IHRE AUFGABE
Schreiben Sie den Textauszug über künftige Emissionsrichtlinien im Anschluss an seinen letzten Satz weiter.

ZITIERTER TEXTAUSZUG
<<<<

01.10.2020 | Im Fokus

Künftige Emissionsrichtlinien - Sauber in allen Betriebsphasen

Im Jahr 1970 traten die ersten einheitlichen Emissionsvorschriften für Pkw in der damaligen EWG in Kraft. Seither ist die Abgasgesetzgebung einer der maßgeblichen Treiber der Weiterentwicklung von Antriebssystem und Gesamtfahrzeug. Allerdings waren die Auswirkungen - insbesondere auf die Fahrzeugkosten - vermutlich noch nie so hoch wie bei der geplanten Euro-7-Richtlinie, bei der die schärferen Grenzwerte auf das umfassende RDE-Prüfverfahren treffen.

Wie streng wird die Euro-7-Abgasnorm?

Ab 2025 soll in der Europäischen Union für Pkw die Euro-7-Norm gelten. Bei der geplanten Euro-7-Richtlinie treffen schärfere Grenzwerte auf das umfassende RDE-Prüfverfahren. Im kommenden Jahr wird die EU-Kommission ihren Vorschlag für die neue Euro-7-Norm präsentieren. Bereits heute ist "davon auszugehen, dass sich der Gesetzgeber bei den NOx-Emissionen an einem Limit von 35 mg/km sowohl für Otto- als auch Dieselmotorfahrzeuge orientieren wird", wie Richard Backhaus in seinem Report Künftige Emissionsrichtlinien – Sauber in allen Betriebsphasen aus der ATZ 10/2020 erläutert. Gegenüber der Euro-6-Richtlinie mit 60 mg/km (Ottomotoren) beziehungsweise 80 mg/km (Dieselmotoren) sei das zwar eine erhebliche Verschärfung, Experten würden allerdings Entwarnung geben. Die künftigen Grenzwerte sowohl bezüglich NOx als auch Partikel und anderer Abgasbestandteile sollten mit etwas Anstrengung in den Griff zu bekommen sein.

Welche Rolle spielen Abgasnachbehandlungssysteme bei der Erfüllung künftiger Emissionsnormen wie Euro 7?

Um noch schärferen Anforderungen Rechnung tragen zu können, gelte es vorbereitet zu sein – "zum Beispiel hinsichtlich eines verbesserten thermischen Managements, um etwa Wärmeverluste des Abgases vor Auftreffen auf die Katalysatoroberfläche zu minimieren und so die Komponenten des Abgasreinigungssystems möglichst schnell auf Funktionstemperatur zu erwärmen", wie Peter Thomas von Tenneco im Kurzinterviews des Reports "Künftige Emissionsrichtlinien – Sauber in allen Betriebsphasen" aus der ATZ 10/2020 erklärt. Dies lasse sich beispielsweise erreichen, indem Konzepte wie die von Tenneco vorgeschlagene kompakte Turbo-Bypass-Hot-End-Architektur in das Abgassystem und den Bauraum des Fahrzeugs eingepasst werden, so Thomas. Generell böten sich sowohl passive als auch aktive Thermomanagement-Maßnahmen an, zum Beispiel der Einsatz von Brennern oder elektrisch betriebenen Katalysatoren (E-Kats). Gerade bei Hybridfahrzeugen stelle dies in Bezug auf eine schnelle Betriebsbereitschaft der Abgasreinigung nach dem Kaltstart und dem Wiederanlassen eine Herausforderung dar.

>>>>

Einträge zu Zielkoordinaten
<<<<

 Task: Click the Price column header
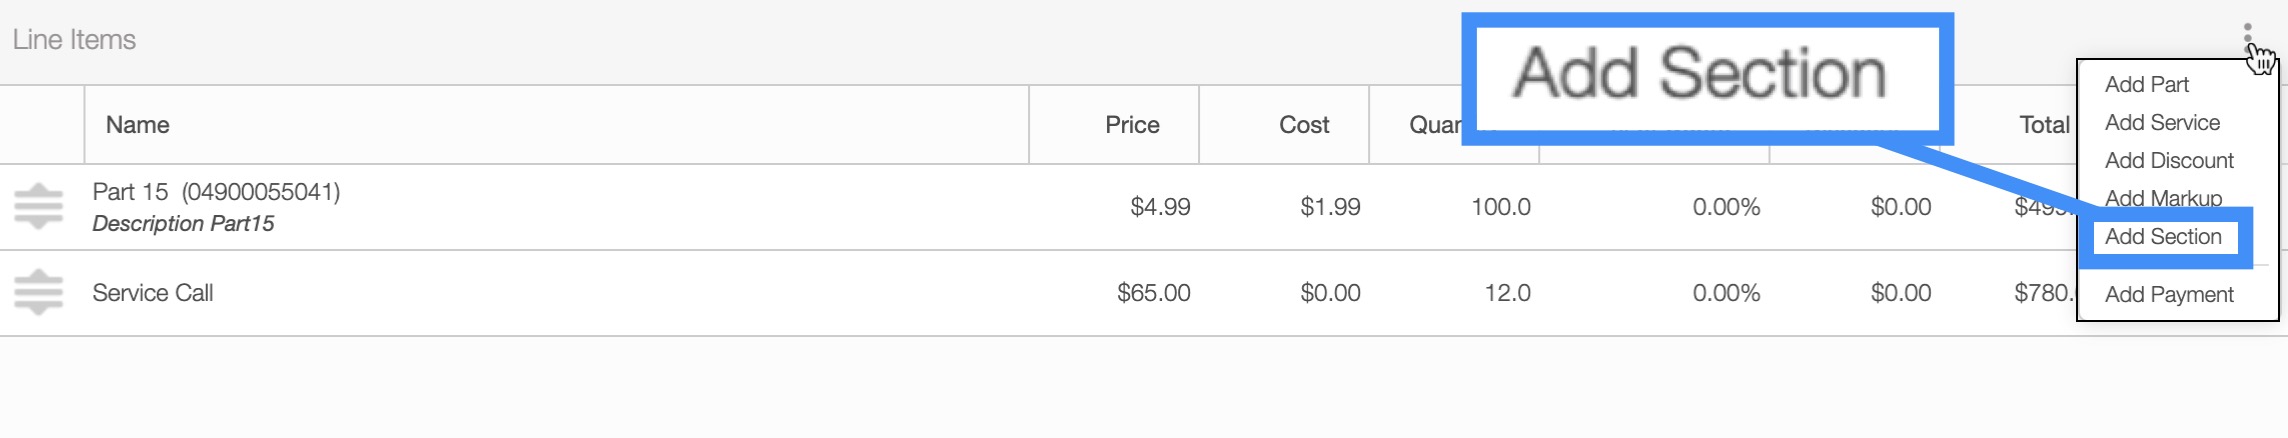1132,125
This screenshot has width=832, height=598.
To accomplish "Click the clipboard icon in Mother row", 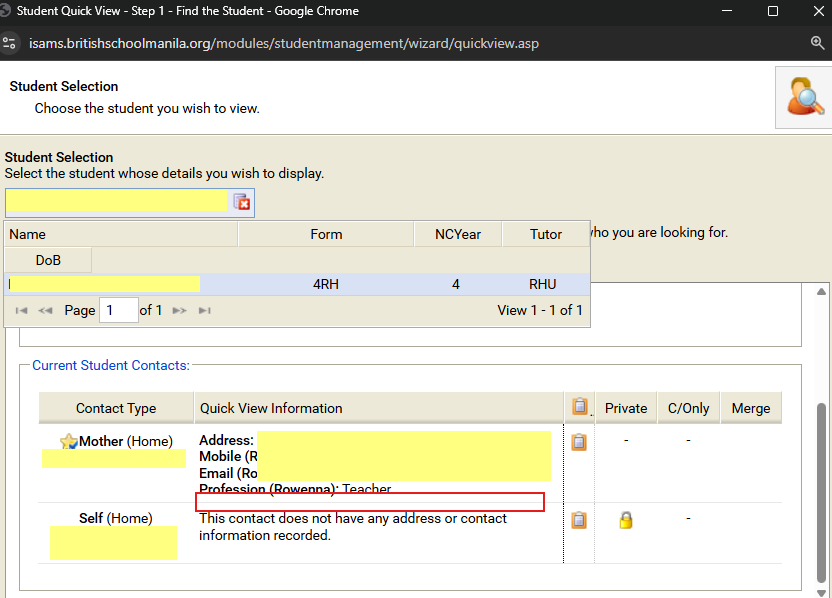I will pos(579,442).
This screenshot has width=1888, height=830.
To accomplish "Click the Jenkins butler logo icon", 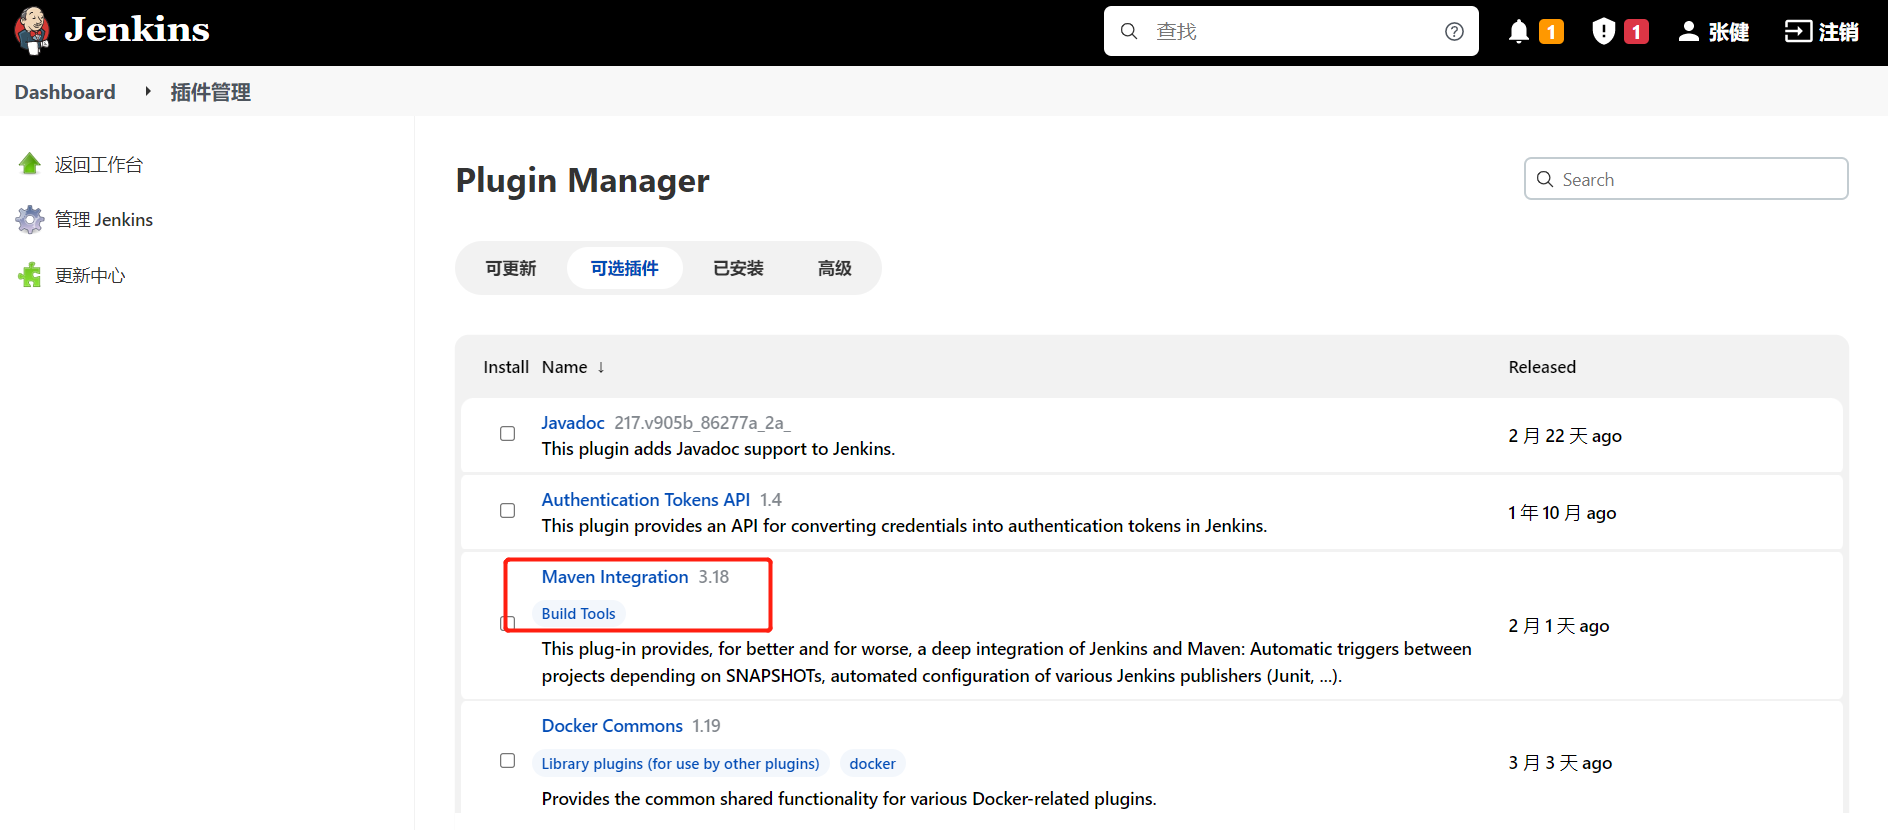I will (x=32, y=31).
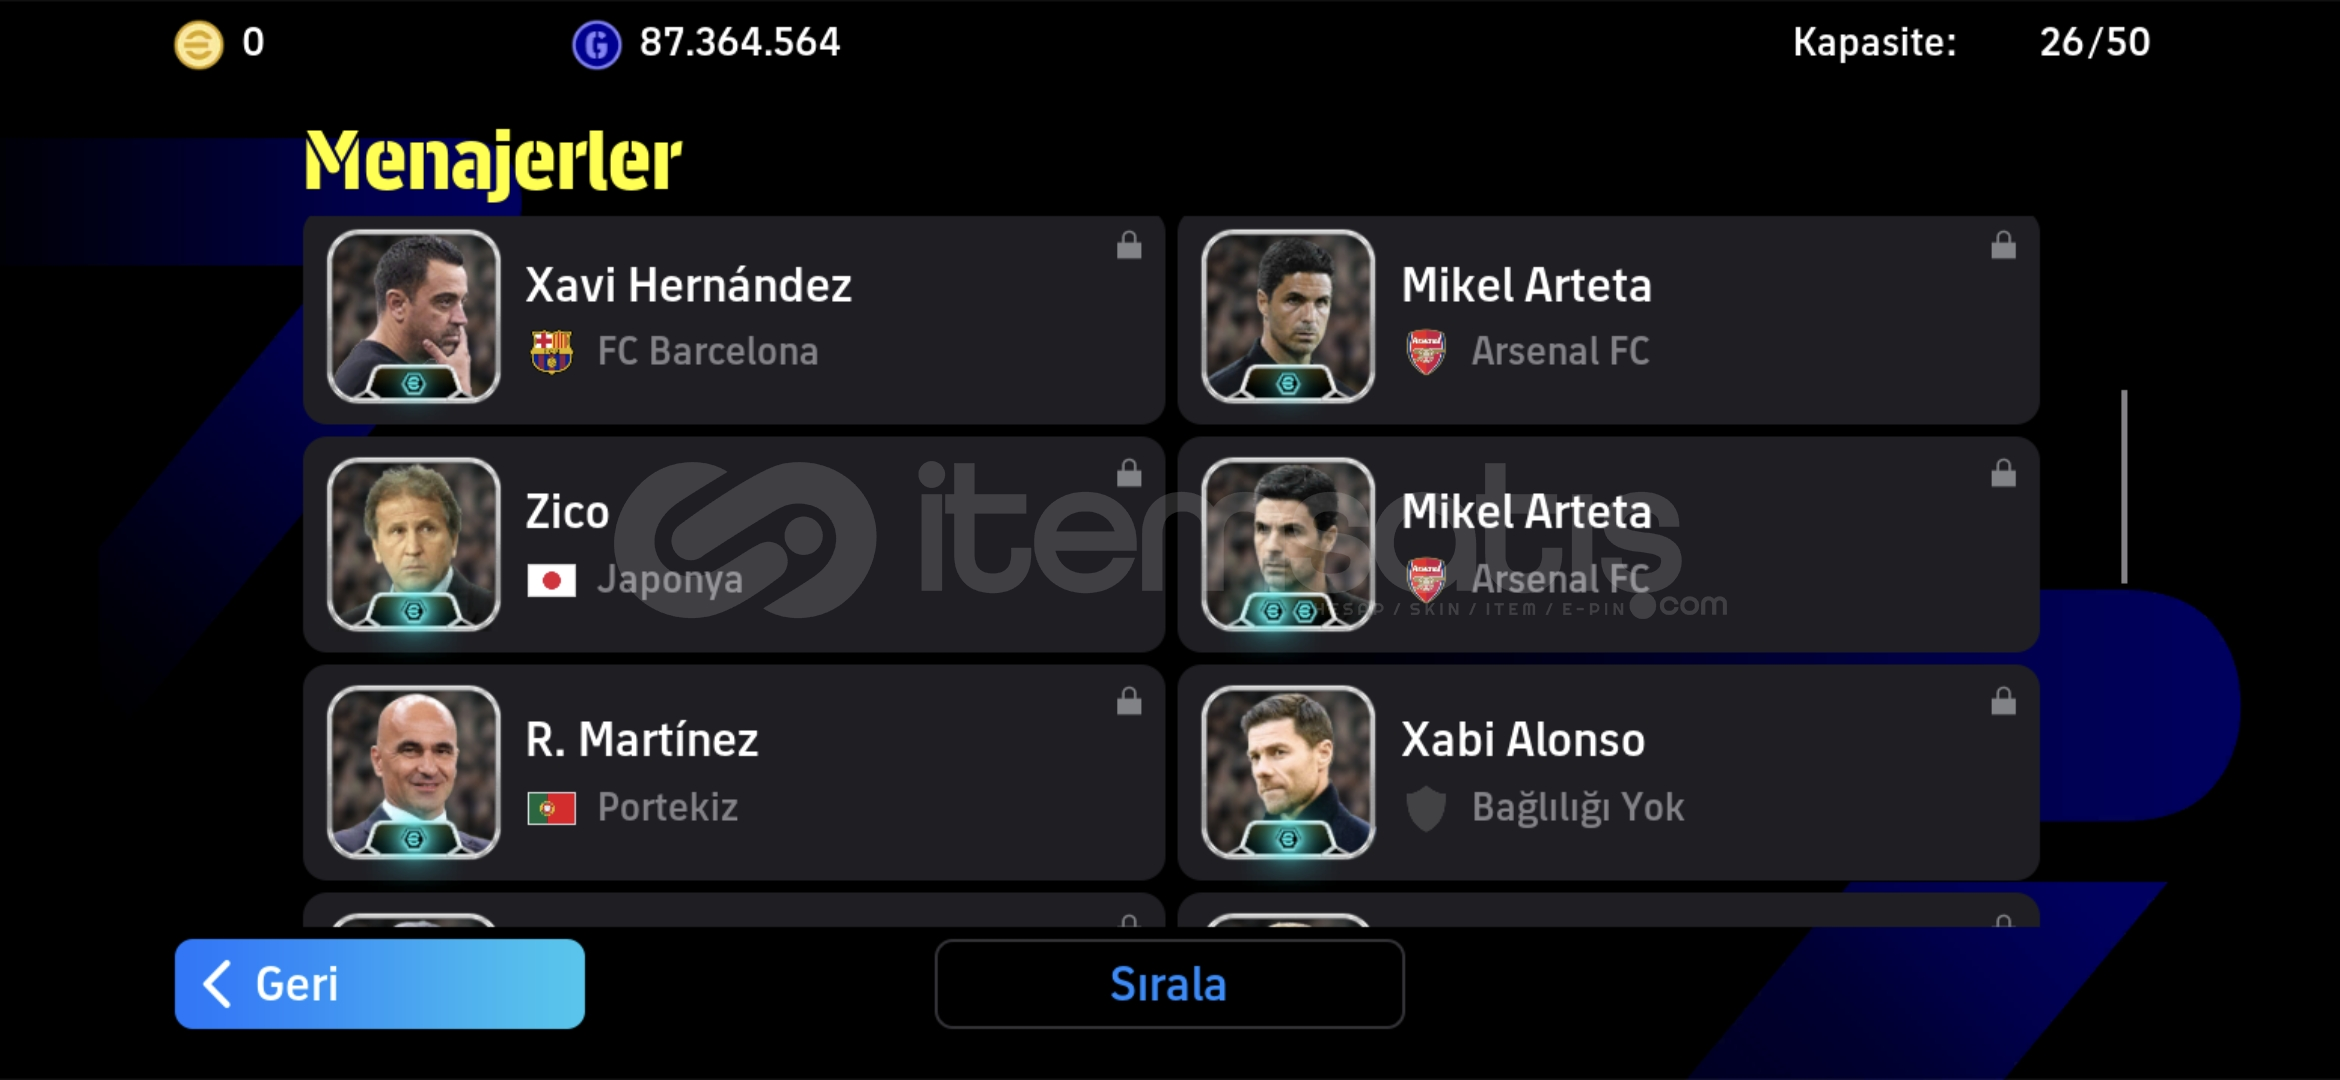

>>>>

ANTWORT ZUR AUFGABE
Wie funktioniert der Ringkatalysator als kompakte Lösung für Euro 7?

Mithilfe des ursprünglich für Lkw- und Offroad-Anwendungen entwickelten Ringkatalysators realisiert Vitesco Technologies Emitec ein kompaktes Abgasnachbehandlungssystem als integrierte Einheit aus Turbolader und Katalysator. 

Der Turboladerkatalysator erlaubt einen extrem kompakten Aufbau. "Gleichzeitig steigert die räumliche Verlagerung des Wastegateventils und des Turbinenaustritts die Effizienz des Turboladers signifikant", wie Rolf Brück im Artikel Komponenten und Emissionskonzepte aus dem ATZ/MTZ-Sonderheft zum Wiener Motorensymposium 2019 erklärt. Im Hochlastpunkt führe eine perfekte Vermischung der Wastegateströmung mit dem Hauptabgasmassenstrom aus der Turbine zu einer Minderung der lokalen Spitzentemperaturen am Ringkatalysator, wodurch das Lambda-1-Kennfeld erweitert werden könne. "Durch die funktionsübergreifende Entwicklung des Turboladerkatalysators können alle Anforderungen an Turbolader, Katalysatorsystem, Sensoren und Motorsteuerung erfüllt und damit künftige Emissionsgrenzwerte eingehalten werden", so Brück. Für ein aktives Temperaturmanagement werde zudem eine elektrische Heizfunktion integriert.

Wie verändert sich das Abgasverhalten mit alternativen Kraftstoffen?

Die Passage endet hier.